● Requirement
Which lines run from the line with "Image resolution: width=1310, height=2576." through the line with "Impressum (186, 2506)" in the entries below? Print them exactly, both ends included, and nothing more.

● Record set
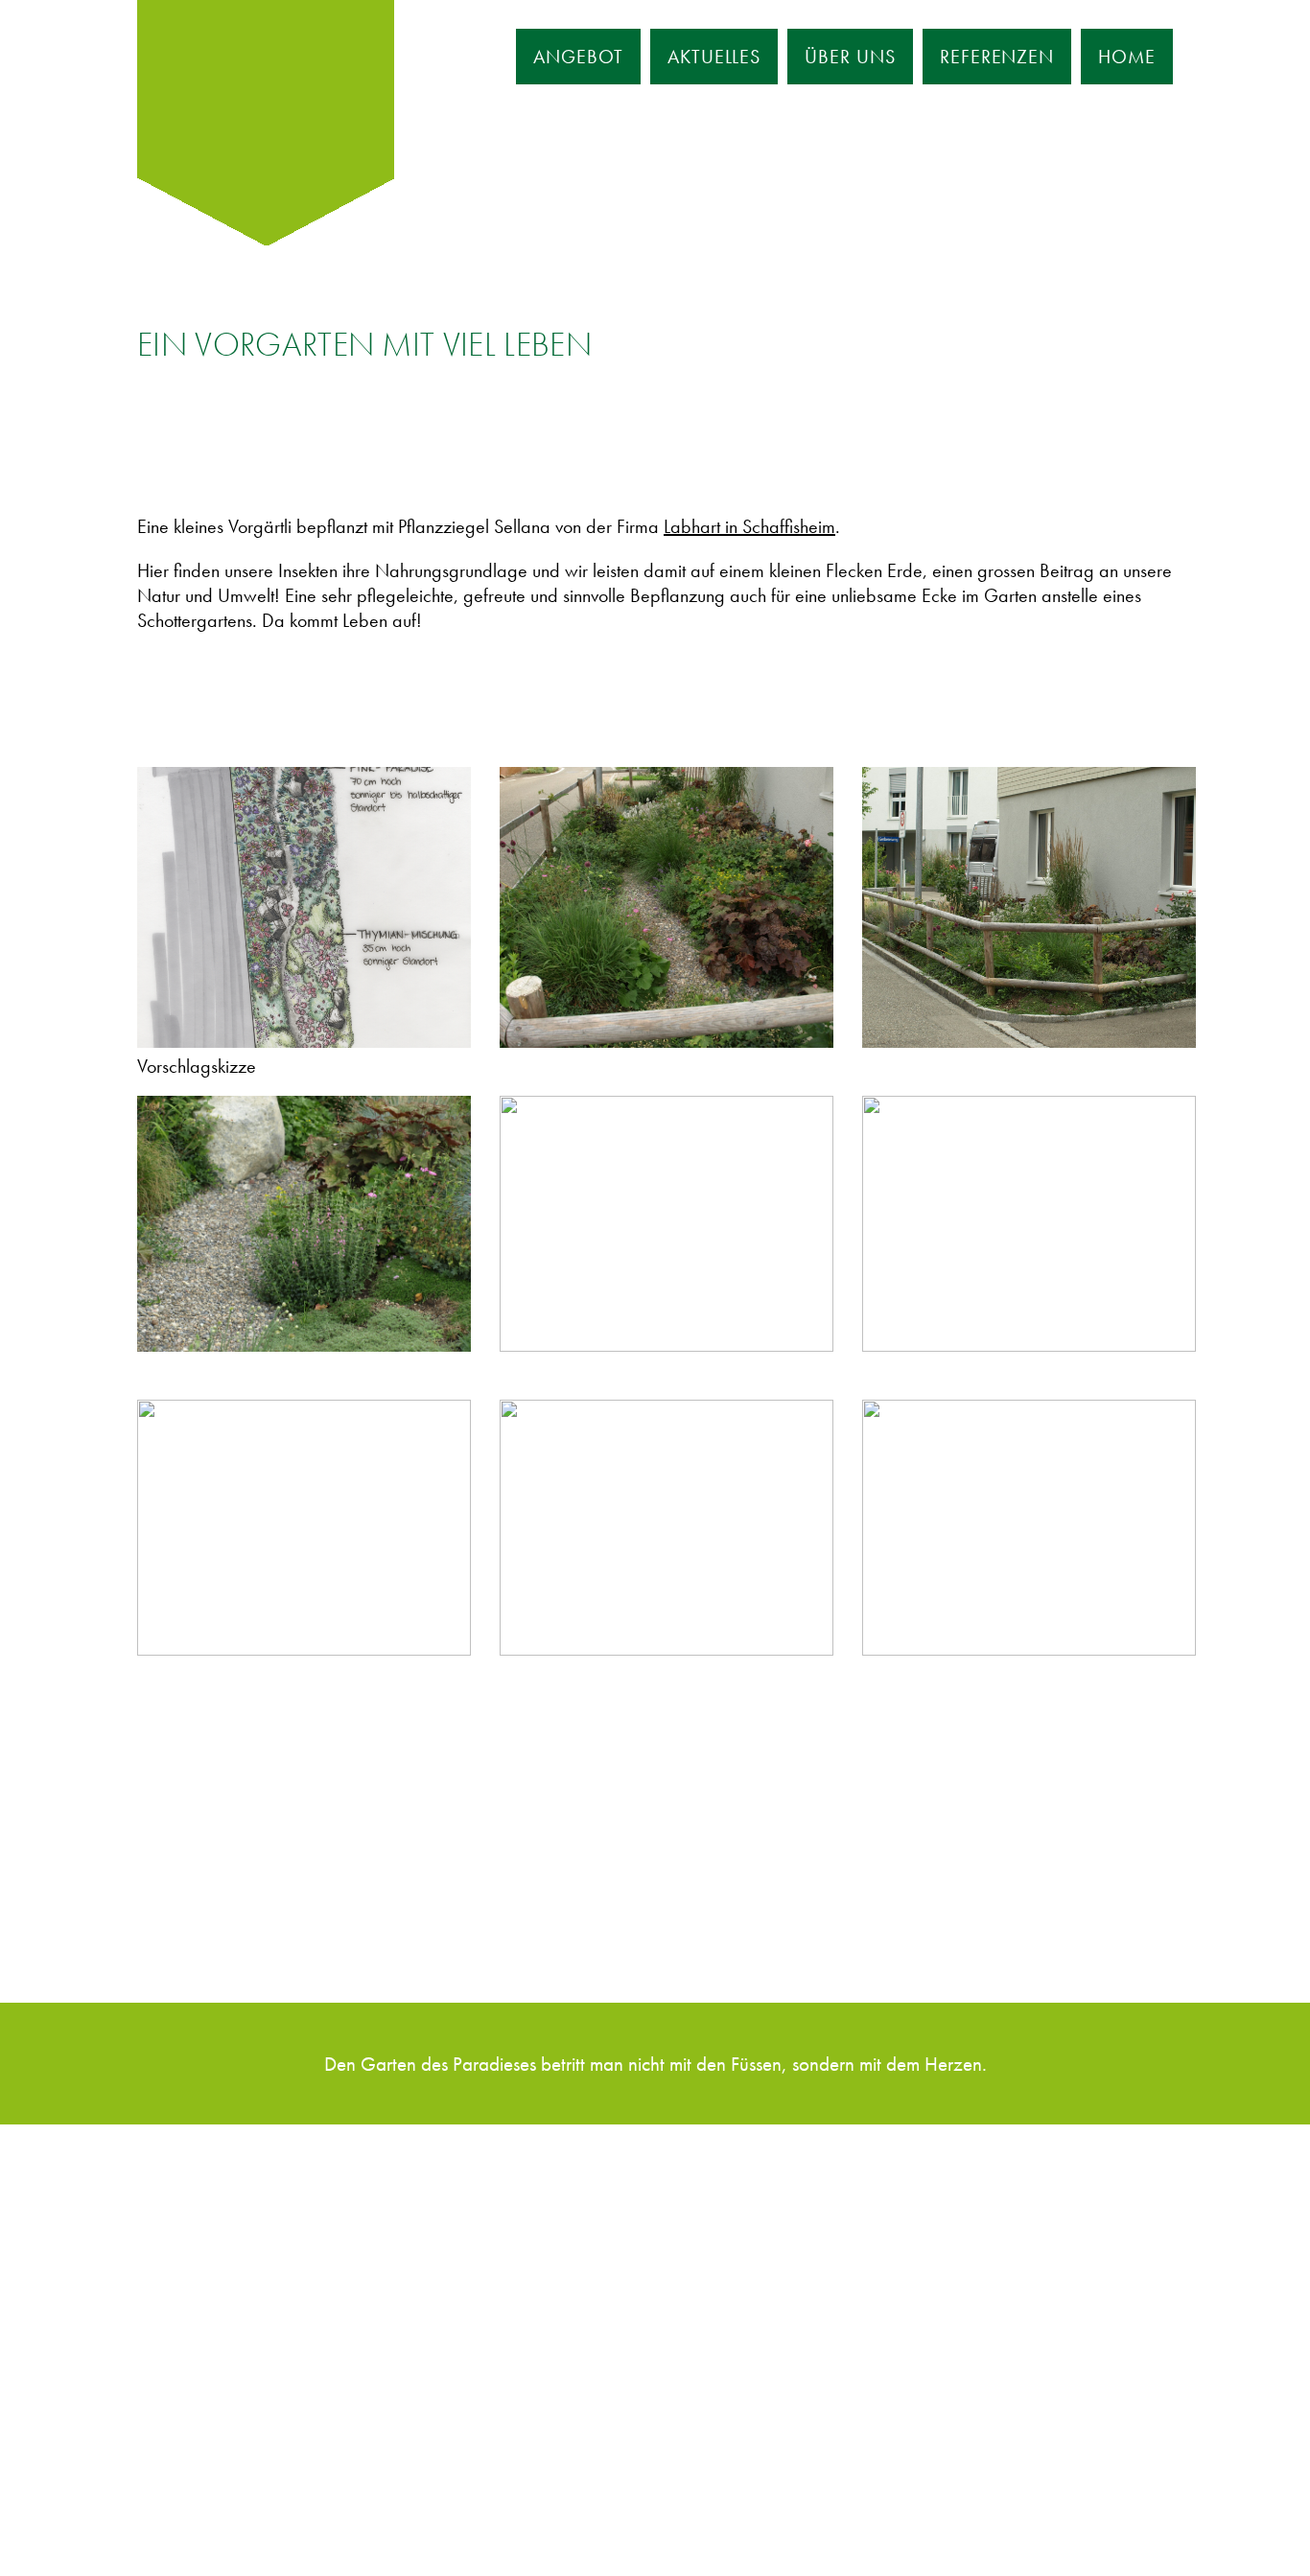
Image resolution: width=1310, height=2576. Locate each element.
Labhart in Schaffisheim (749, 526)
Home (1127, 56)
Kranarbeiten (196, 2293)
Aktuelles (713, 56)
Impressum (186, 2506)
---
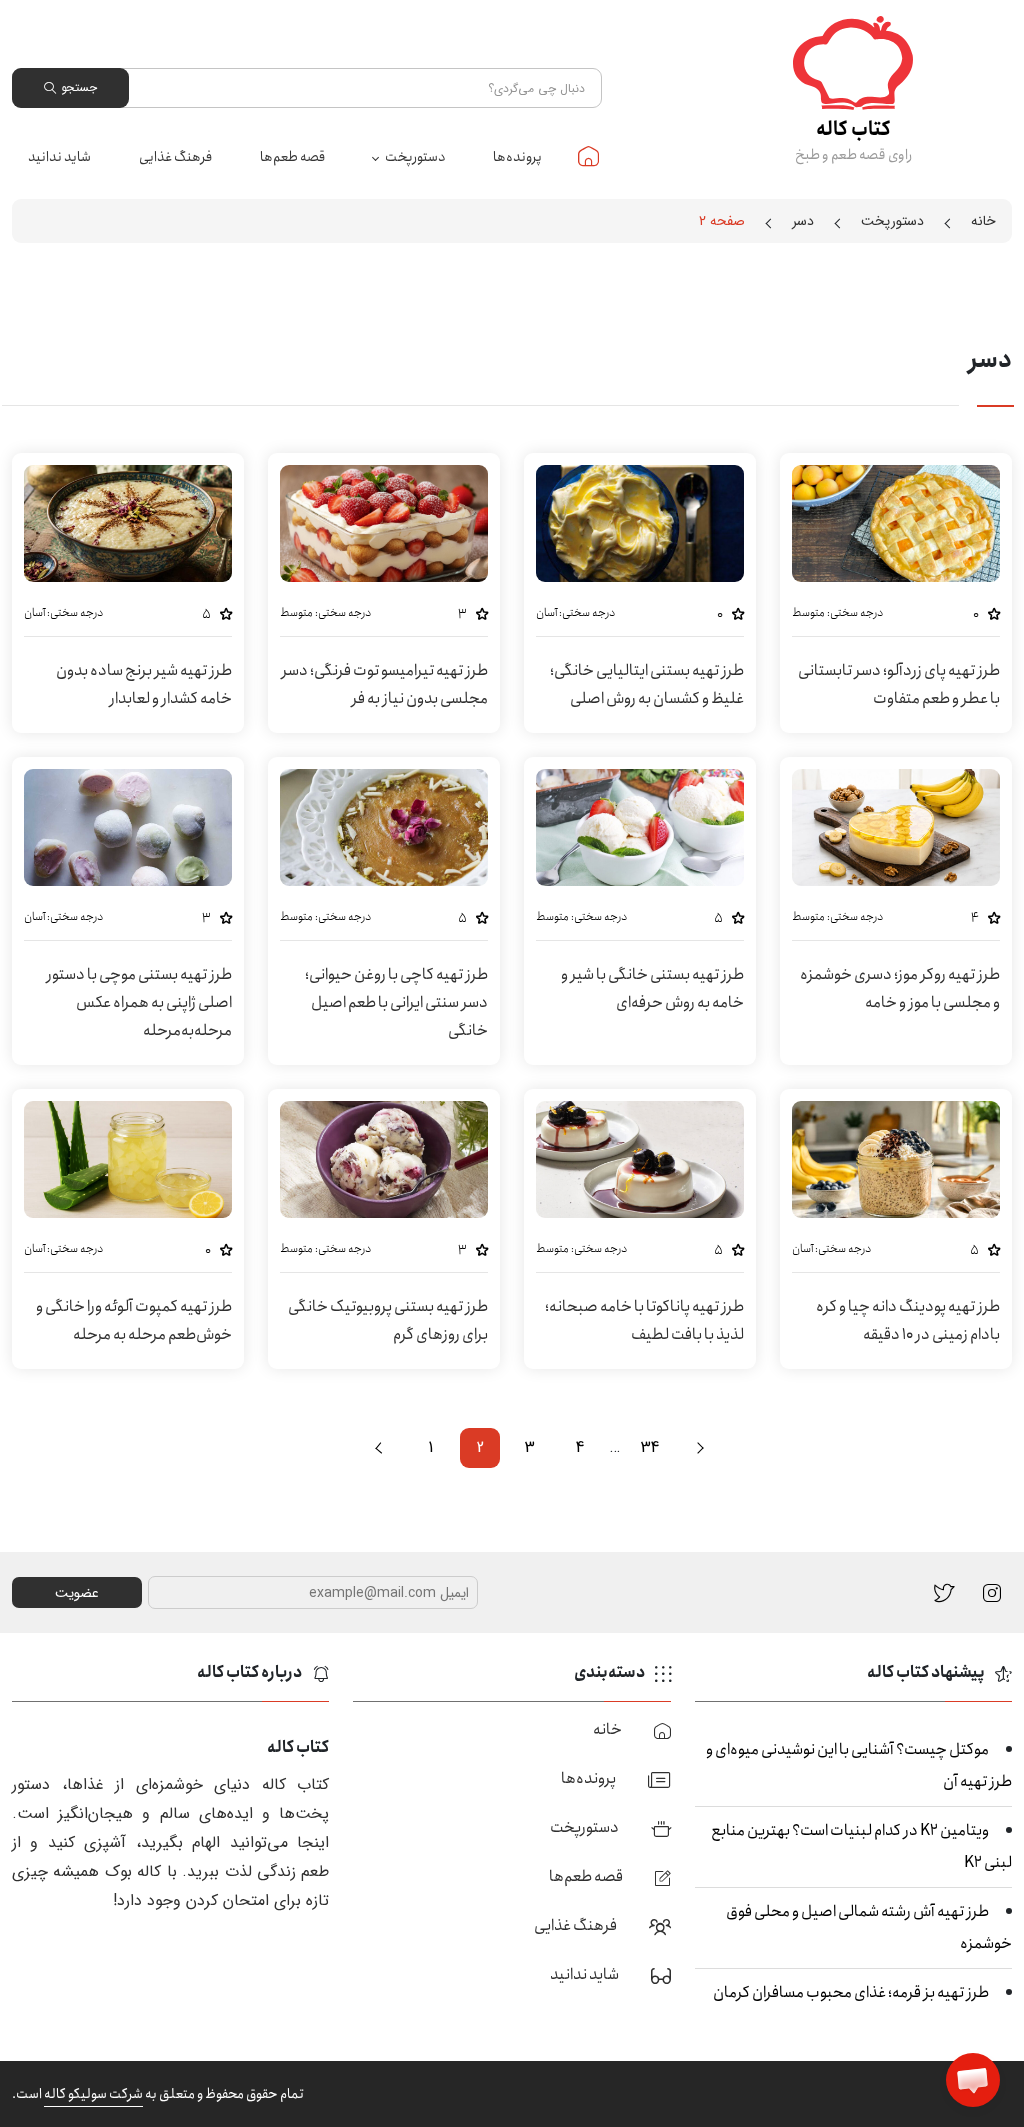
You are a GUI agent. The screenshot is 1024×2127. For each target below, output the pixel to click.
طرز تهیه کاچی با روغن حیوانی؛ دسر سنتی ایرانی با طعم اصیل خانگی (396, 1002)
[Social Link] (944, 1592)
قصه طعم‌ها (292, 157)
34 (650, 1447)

● Completed exercise
Image resolution: width=1310, height=2576. Locate each element.
Labhart in Schaffisheim (749, 526)
Home (1127, 56)
Kranarbeiten (196, 2293)
Aktuelles (713, 56)
Impressum (186, 2506)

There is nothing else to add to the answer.